Açıkça muhalefete iktidar şansı doğduğunu müjdeliyordu. Herhalde muhalefet de böyle düşündü ki, depremin acısı sürerken gereksiz bir "seçim ertelenmez" kampanyası başlattı.
CHP Genel Başkanı Kemal Kılıçdaroğlu şöyle diyordu:
"Artık 21. yüzyıldayız, seçimleri ertelemenin akılla mantıkla bağdaşır yönü yok."

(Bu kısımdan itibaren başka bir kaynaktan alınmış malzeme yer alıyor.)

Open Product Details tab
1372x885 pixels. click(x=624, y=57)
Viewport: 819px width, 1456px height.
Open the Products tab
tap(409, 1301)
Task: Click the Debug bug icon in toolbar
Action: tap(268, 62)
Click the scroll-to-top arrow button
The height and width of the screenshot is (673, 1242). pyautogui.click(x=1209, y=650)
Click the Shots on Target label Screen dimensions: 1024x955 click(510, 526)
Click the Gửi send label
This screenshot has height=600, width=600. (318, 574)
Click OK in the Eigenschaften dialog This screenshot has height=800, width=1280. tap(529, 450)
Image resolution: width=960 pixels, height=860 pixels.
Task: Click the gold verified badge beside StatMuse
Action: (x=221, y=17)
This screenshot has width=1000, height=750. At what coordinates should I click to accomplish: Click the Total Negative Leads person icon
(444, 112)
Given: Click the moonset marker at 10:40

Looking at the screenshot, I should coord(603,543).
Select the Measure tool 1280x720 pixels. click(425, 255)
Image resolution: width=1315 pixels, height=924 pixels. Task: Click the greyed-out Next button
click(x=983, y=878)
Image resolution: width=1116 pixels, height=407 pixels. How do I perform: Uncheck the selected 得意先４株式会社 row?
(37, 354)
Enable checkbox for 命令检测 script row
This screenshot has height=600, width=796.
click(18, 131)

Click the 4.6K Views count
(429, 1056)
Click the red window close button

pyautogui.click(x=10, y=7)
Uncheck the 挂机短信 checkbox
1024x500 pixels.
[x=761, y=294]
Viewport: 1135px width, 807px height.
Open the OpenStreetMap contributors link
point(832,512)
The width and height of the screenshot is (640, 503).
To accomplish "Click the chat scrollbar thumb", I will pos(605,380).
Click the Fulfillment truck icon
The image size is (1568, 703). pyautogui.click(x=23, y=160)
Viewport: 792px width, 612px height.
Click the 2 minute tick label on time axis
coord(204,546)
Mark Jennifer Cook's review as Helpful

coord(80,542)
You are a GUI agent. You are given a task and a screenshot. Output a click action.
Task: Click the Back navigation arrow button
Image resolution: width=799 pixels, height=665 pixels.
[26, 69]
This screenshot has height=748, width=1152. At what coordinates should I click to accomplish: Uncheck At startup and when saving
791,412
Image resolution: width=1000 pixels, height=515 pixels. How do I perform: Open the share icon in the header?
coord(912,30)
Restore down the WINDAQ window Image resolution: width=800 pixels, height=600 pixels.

İyi de iktidar böyle bir tartışma başlatmadı ki... Bülent Arınç'ın 13 Şubat'ta yaptığı açıklama buna gerekçe gösterilse de iktidar buna karşı çıktı. Doğrusunu da yaptı. İktidar ve Cumhur İttifakı partilerine göre, zor zamanlar atlatılmadan seçimi konuşmak ayıptı. Bu doğru yaklaşımın 10 Mart'a kadar da sürdürülmesi gerekiyor. Muhalefet kendi kendine tartışıp dursun...
'SEÇİM GÜNÜ ŞAŞIRACAKLAR'
Deprem 11 şehir ve 15 milyon insanı etkilediği için zor da olsa seçim, açıklandığı gibi 14 Mayıs'ta veya en geç 18 Haziran'da yapılabilir. Altılı Masa'nın daha adayı ortada yok. Böyle bir halde muhalefetin, seçimlerin yapılmayacağına ilişkin gerçek olmayan bir tartışma başlatması en başta acıyı yaşayan o insanların gönüllerini kırdı. Bu gönül kırıklığını Gaziantep'ten Hatay'a uzanan hat boyunca çok sayıda deprem felaketini yaşayan insanla konuşunca gördüm. Onların acılarını paylaşmaya çalışırken, utana sıkıla bazılarına muhalefetin seçimle ilgili tartışmalarını sordum. Her defasında üzüntü içinde sitem dolu bir cevap aldım:
"İnsanlar can derdinde, onlar seçim derdinde. Ne diyeyim Allah bildiği gibi yapsın."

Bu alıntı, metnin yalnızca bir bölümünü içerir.